• _Exercise inputs_:
::::

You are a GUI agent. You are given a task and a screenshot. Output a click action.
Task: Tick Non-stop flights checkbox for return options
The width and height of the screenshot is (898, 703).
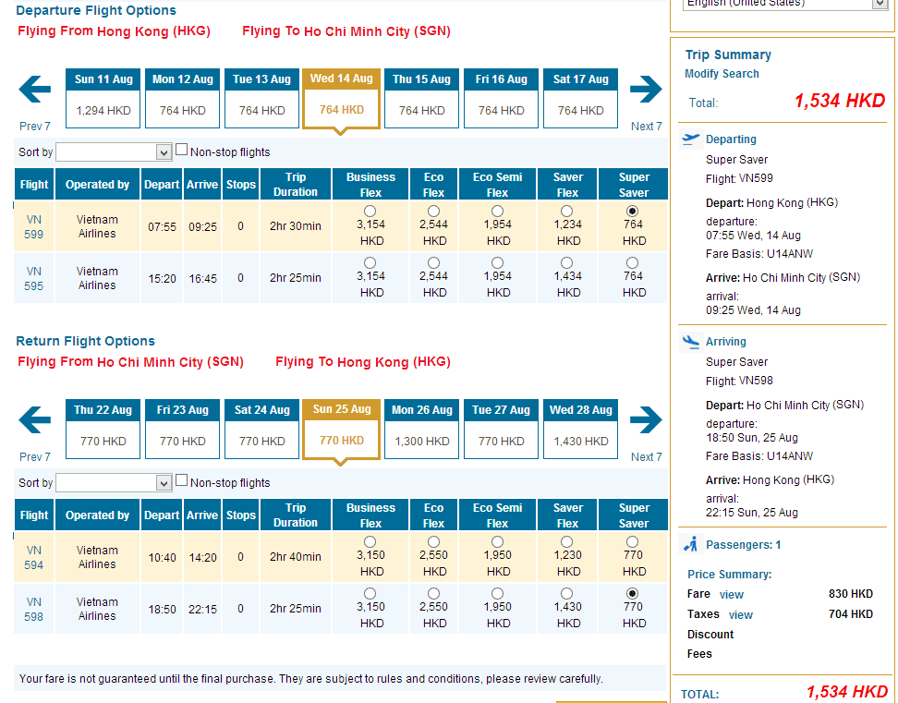pyautogui.click(x=182, y=480)
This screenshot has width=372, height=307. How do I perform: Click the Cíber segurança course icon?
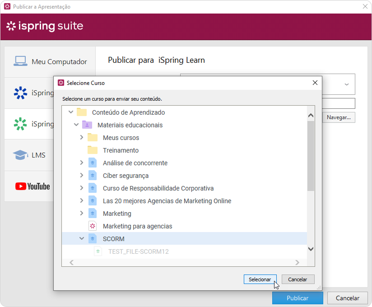(93, 176)
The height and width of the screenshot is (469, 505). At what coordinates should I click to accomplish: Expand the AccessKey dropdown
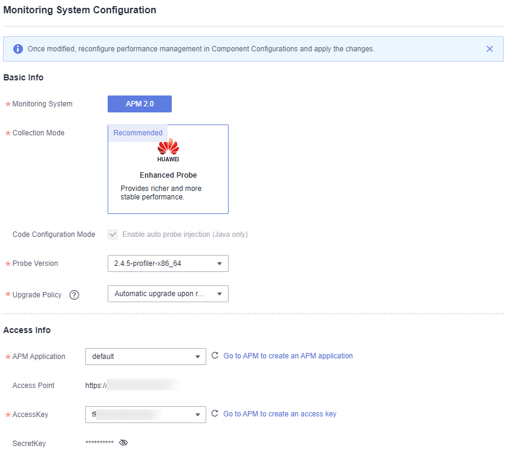click(145, 415)
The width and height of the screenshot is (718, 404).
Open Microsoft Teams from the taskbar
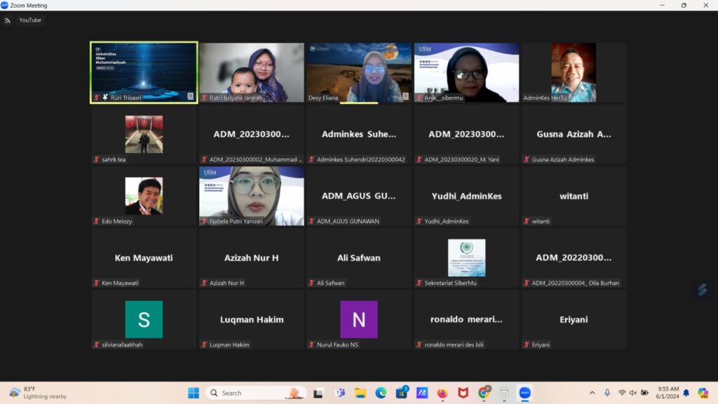click(339, 393)
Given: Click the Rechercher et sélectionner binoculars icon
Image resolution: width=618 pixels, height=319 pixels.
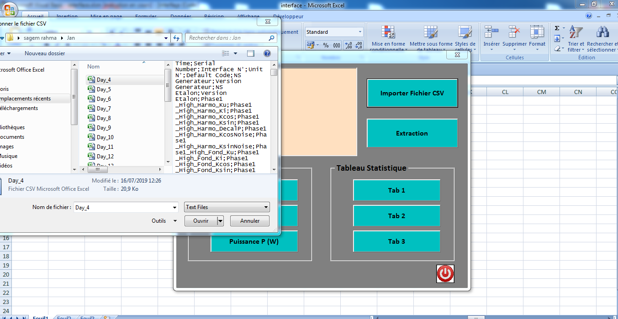Looking at the screenshot, I should [602, 33].
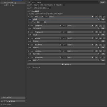Click the add pattern button

tap(13, 98)
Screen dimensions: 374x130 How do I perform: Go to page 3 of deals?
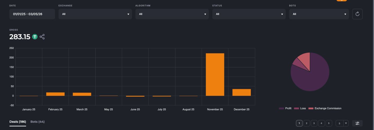[314, 123]
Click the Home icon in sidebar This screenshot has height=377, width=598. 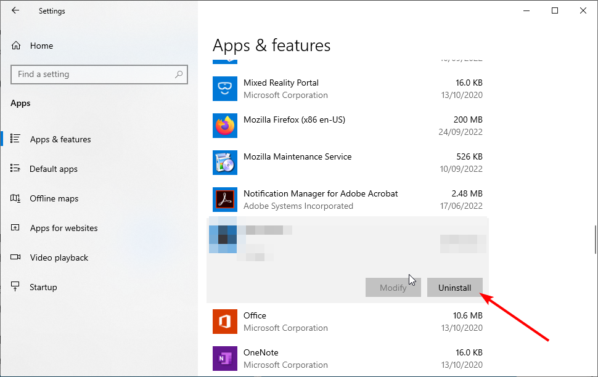(16, 46)
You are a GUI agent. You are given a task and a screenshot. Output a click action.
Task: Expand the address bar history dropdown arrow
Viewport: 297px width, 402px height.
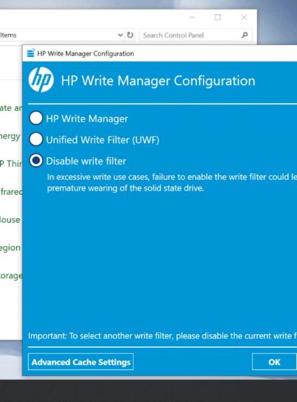click(x=120, y=35)
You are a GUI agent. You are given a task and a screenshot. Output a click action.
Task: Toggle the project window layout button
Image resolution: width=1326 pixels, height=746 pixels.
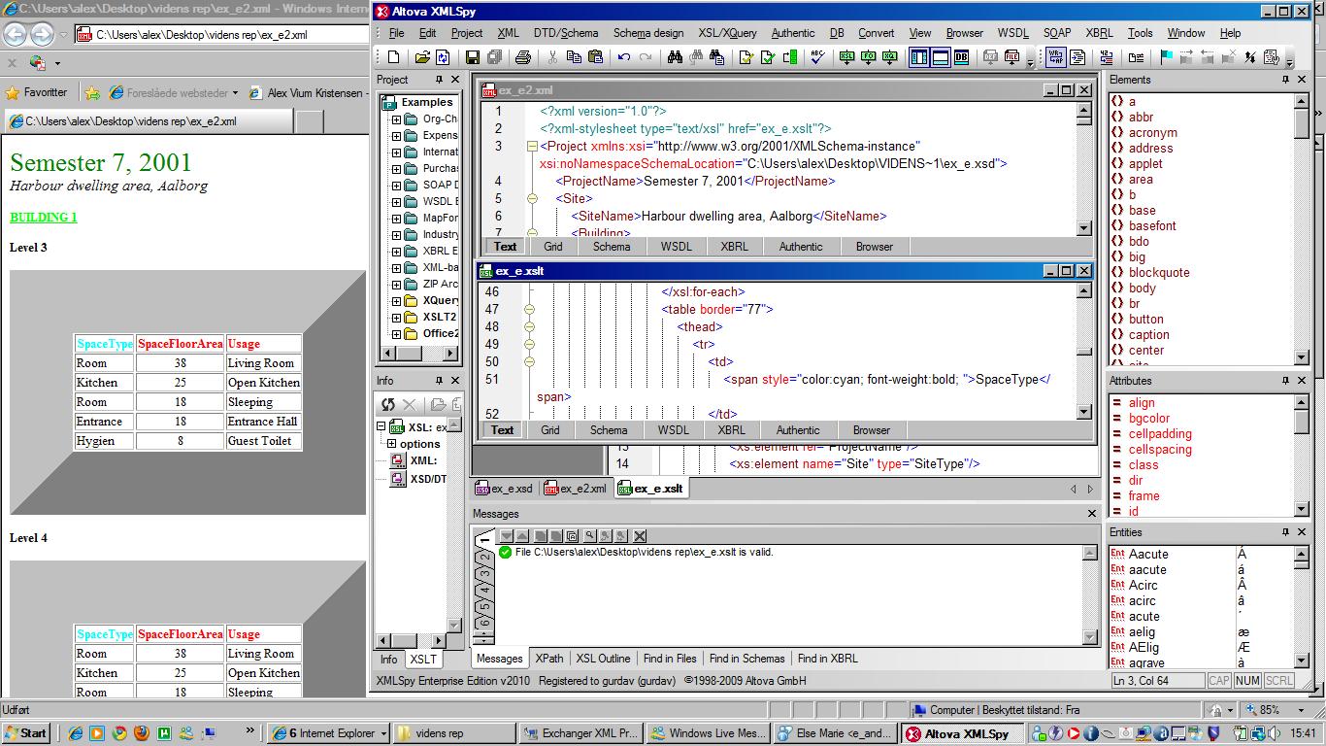918,57
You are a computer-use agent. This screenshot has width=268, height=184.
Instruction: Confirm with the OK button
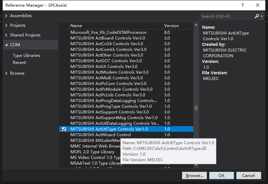click(x=221, y=175)
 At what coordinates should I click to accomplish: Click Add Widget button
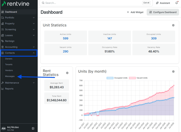click(x=135, y=12)
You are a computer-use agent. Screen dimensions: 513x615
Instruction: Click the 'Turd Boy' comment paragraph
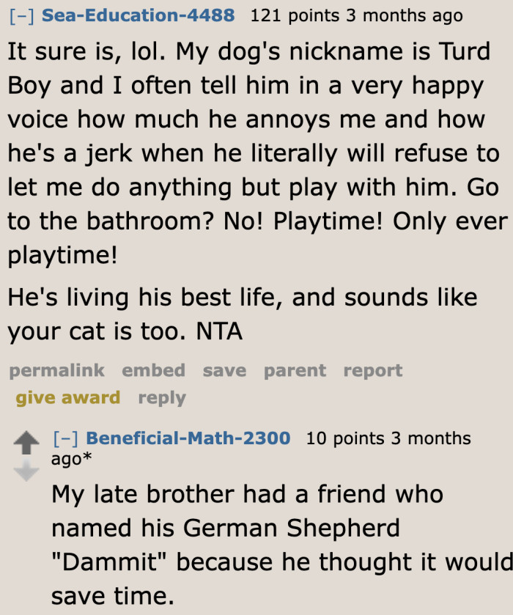pos(257,154)
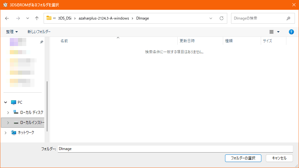Click the search magnifier icon

(x=288, y=18)
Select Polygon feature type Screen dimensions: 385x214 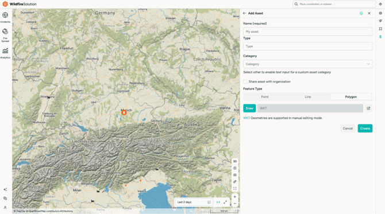click(x=351, y=97)
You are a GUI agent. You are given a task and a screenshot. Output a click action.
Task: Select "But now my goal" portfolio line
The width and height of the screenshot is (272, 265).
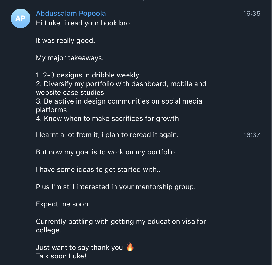[x=106, y=152]
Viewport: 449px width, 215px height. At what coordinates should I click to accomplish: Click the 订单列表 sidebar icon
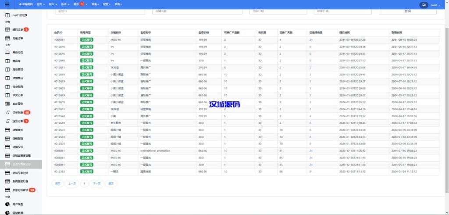click(x=8, y=113)
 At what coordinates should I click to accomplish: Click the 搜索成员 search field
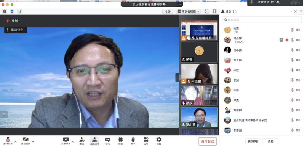(262, 20)
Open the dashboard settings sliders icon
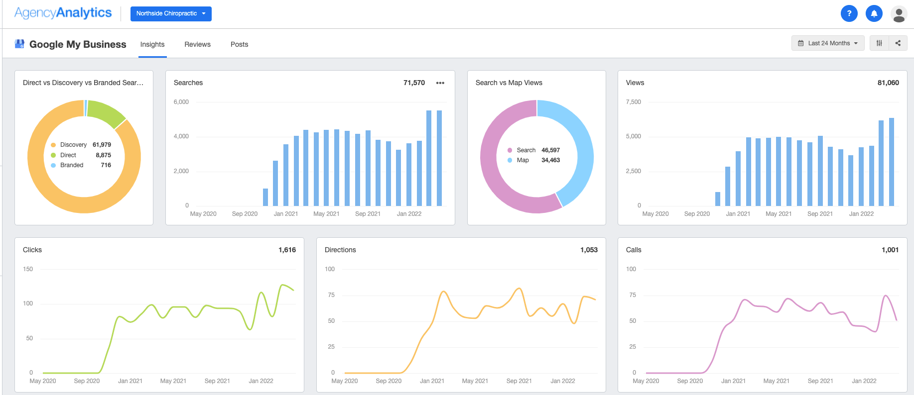Screen dimensions: 914x395 (x=879, y=43)

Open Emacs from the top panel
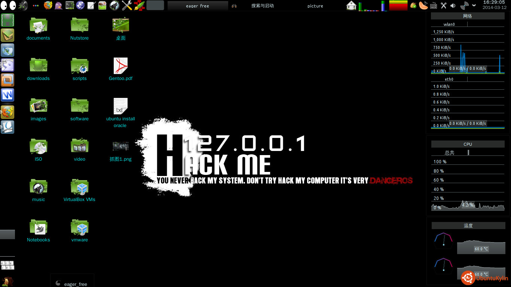click(x=80, y=5)
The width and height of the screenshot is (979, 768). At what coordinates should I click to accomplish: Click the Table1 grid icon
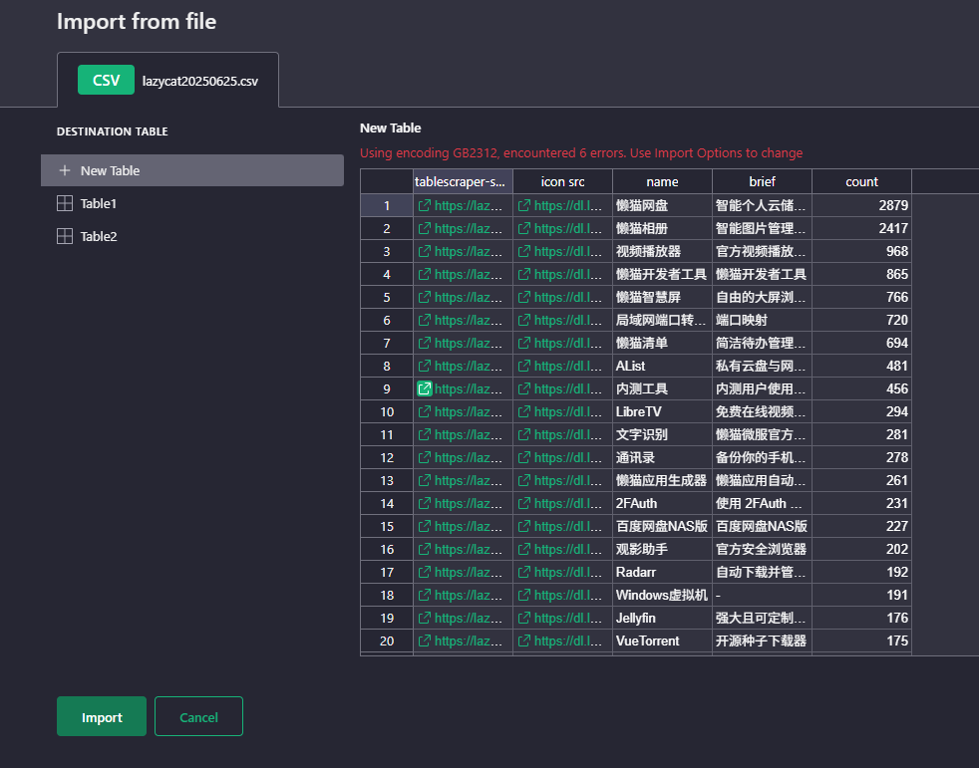coord(65,203)
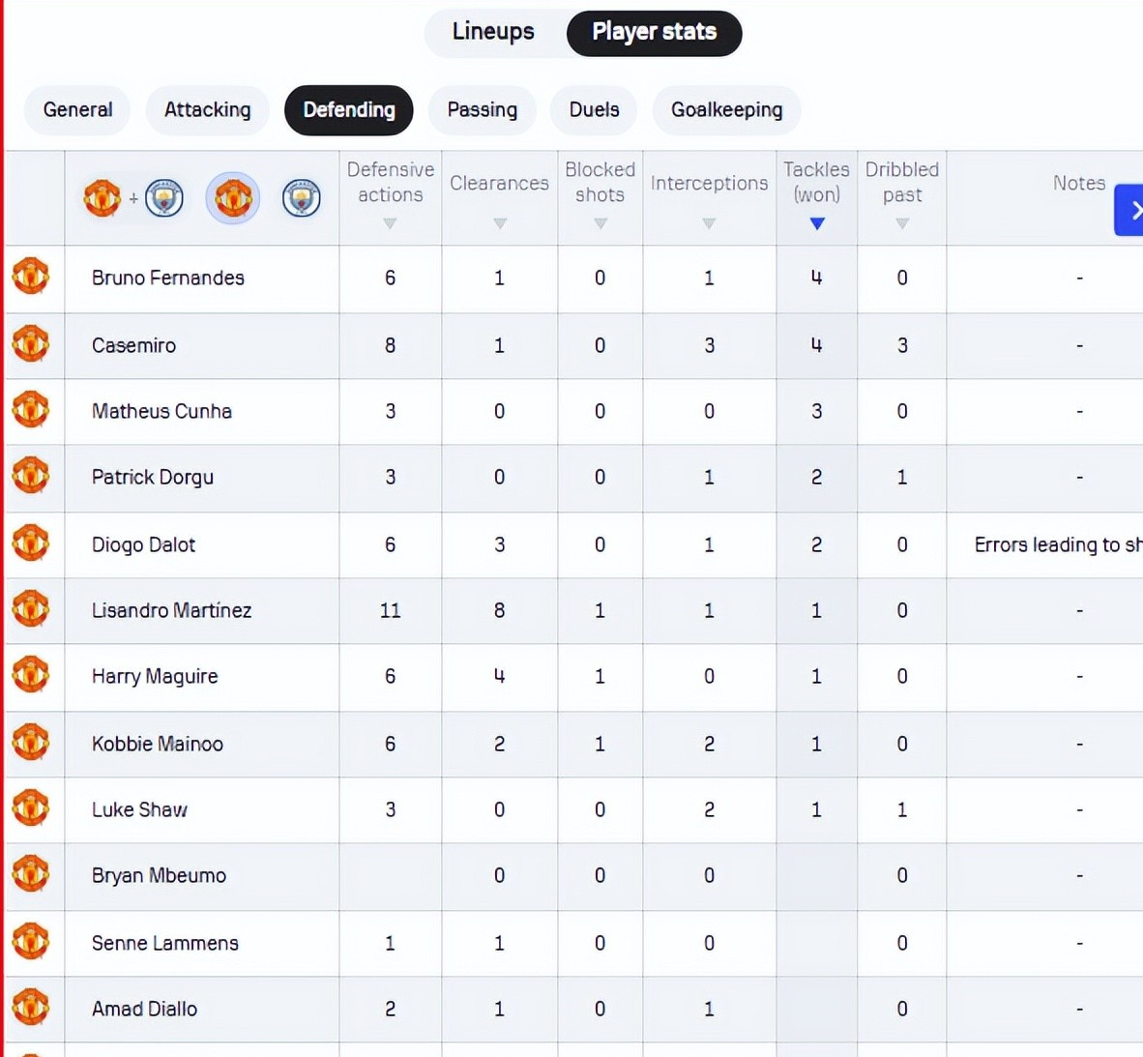Viewport: 1143px width, 1057px height.
Task: Switch to the Lineups tab
Action: pos(493,32)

::::

• _Your goal_: Extract, word for word, each line from the top of the data down to and including the line with "The width and height of the screenshot is (718, 404)."; skip the pictures.

• _Result of the task_:
You are a GUI agent. You are given a task and a screenshot. Output a click action.
Task: Tick Non-stop flights checkbox for return options
The width and height of the screenshot is (898, 703).
pyautogui.click(x=182, y=480)
This screenshot has width=372, height=307. How do I perform: Click the Cíber segurança course icon?
(93, 176)
The height and width of the screenshot is (469, 505). At what coordinates should I click to accomplish: Expand the AccessKey dropdown
click(145, 415)
The width and height of the screenshot is (718, 404).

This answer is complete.